Appointment of former IGP to Office of Missing Persons sparks alarm

Thursday, 3 June 2021 00:00 -     - {{hitsCtrl.values.hits}}


  • Daughter of slain journalist says appointment proves contempt for victims
  • ITJP says families of disappeared cannot safely engage with OMP 
  • Appointment completes militarisation of transitional justice agencies, says Sooka 

The Government’s decision to appoint a former war-time police chief as a member of the independent Office of Missing Persons (OMP) has drawn sharp criticism from human rights groups and victims. 

On 20 May, the Parliamentary Council recommended former IGP Jayantha Wickramaratne to fill a vacancy in the membership of the OMP, a transitional justice mechanism set up to investigate enforced disappearances in Sri Lanka and recommend reparations and compensation to victims of the crime and their families. 

Wickramaratne’s appointment has alarmed activists and victims who expressed concern that his presence will undermine the work of the OMP and put witnesses and complainants at risk of reprisal. 

Sri Lanka has one of the largest caseloads of enforced disappearances in the world, a legacy of recurrent political violence and a long-established pattern using the abduction of critics and dissidents as a tool of repression. The Office of Missing Persons was established for purposes of seeking the truth about tens of thousands of missing people, investigating their disappearance and determining their fate. 

Tweeting about the appointment on Sunday (30), Ahimsa Wickrematunge, daughter of slain Sunday Leader Editor Lasantha Wickrematunge said the appointment “proved President Gotabaya Rajapaksa’s contempt for victims”. 

The slain journalist’s daughter said that as IGP in 2009, Wickramaratne had ‘derailed’ investigations into her father’s murder. 

“Heartbreaking for victims of enforced disappearances Sandya Eknaligoda and others still seeking answers,” Ahimsa Wickrematunge tweeted. 

As IGP in 2009, Wickramaratne supervised the investigation into the daylight assassination of The Sunday Leader Editor Lasantha Wickrematunge. At least two senior police officers have provided statements to the CID, claiming that Wickramaratne allegedly issued directives to confiscate and destroy the murdered journalist’s notebook. CID investigators at the time believed the notebook which was found inside Lasantha Wickrematunge’s car after his murder, could provide vital evidence about his killers. In March 2018, Wickramaratne obtained an interim order preventing his arrest in the Lasantha Wickrematunge murder case from the Supreme Court. 

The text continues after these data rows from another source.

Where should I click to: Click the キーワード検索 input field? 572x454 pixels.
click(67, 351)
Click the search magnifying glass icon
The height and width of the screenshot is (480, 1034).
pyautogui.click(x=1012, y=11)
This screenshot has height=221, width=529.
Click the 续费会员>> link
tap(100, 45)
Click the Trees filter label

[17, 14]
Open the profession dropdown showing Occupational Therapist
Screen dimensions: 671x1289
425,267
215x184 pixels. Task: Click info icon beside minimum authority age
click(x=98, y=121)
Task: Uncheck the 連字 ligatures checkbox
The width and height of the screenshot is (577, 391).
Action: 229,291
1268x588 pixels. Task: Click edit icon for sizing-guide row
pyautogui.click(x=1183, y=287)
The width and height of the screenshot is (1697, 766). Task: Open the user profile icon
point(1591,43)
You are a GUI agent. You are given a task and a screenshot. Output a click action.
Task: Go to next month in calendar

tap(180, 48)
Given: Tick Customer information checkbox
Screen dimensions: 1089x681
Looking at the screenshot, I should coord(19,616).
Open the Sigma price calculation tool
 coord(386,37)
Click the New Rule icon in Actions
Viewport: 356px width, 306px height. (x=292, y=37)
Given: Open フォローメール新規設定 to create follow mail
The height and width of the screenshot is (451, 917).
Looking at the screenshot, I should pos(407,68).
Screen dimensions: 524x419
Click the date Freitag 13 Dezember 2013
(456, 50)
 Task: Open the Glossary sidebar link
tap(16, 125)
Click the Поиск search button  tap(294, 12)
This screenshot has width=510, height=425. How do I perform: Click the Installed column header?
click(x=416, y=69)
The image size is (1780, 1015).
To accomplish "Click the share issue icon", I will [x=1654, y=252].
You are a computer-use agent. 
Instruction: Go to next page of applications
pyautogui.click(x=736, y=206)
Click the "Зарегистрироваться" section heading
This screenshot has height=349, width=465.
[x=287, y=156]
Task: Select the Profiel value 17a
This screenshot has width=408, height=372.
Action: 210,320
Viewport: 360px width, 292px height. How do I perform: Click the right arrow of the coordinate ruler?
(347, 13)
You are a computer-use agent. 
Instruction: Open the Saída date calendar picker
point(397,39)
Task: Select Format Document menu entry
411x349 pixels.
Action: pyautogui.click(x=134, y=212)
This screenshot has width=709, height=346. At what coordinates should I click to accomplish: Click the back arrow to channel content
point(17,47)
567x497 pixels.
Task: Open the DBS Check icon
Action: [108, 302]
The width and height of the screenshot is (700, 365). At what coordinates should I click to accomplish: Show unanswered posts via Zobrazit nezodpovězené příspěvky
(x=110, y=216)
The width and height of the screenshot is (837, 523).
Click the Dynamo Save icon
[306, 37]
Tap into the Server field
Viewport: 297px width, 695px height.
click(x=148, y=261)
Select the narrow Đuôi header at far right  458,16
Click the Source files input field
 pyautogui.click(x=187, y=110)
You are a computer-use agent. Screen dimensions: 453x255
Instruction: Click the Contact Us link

The International Truth and Justice Project (ITJP) also condemned Wickramaratne’s appointment at the OMP, saying it “completed” the militarisation of mechanisms established to deliver transitional justice in the aftermath of Sri Lanka’s protracted civil war. 

The move “obliterates” any chance of truth and justice for families of the disappeared, said ITJP Executive Director and South African transitional justice expert Yasmin Sooka. 

Sooka said that as IGP, Wickramaratne had been in charge of three police units named by the United Nations investigation as involved in mass enforced disappearances at the end of the war, and was now tasked with investigating the disappearances himself. 

“Families of the Disappeared in Sri Lanka cannot safely engage with transitional justice mechanisms that include the same security officials in power at the time the violations took place. The very existence of these bodies poses a major witness protection risk,” Sooka noted.

Sooka urged victim communities inside and outside Sri Lanka to write to the UN and other donors to urge them not to use their tax money to finance “what has become a vehicle for impunity designed to cover up the Sri Lankan Government’s past crimes.”

The ITJP said the earlier appointment of Justice Upali Abeyratne as Chair of the OMP had been described by victim families as a direct insult and an act of violence. Justice Abeyratne also chaired the Presidential Commission on Political Victimisation who exonerated military officials accused of abduction and murder in several emblematic disappearance cases. His appointment as OMP chair undermined the body’s independence and credibility and its ability function effectively, ITJP said.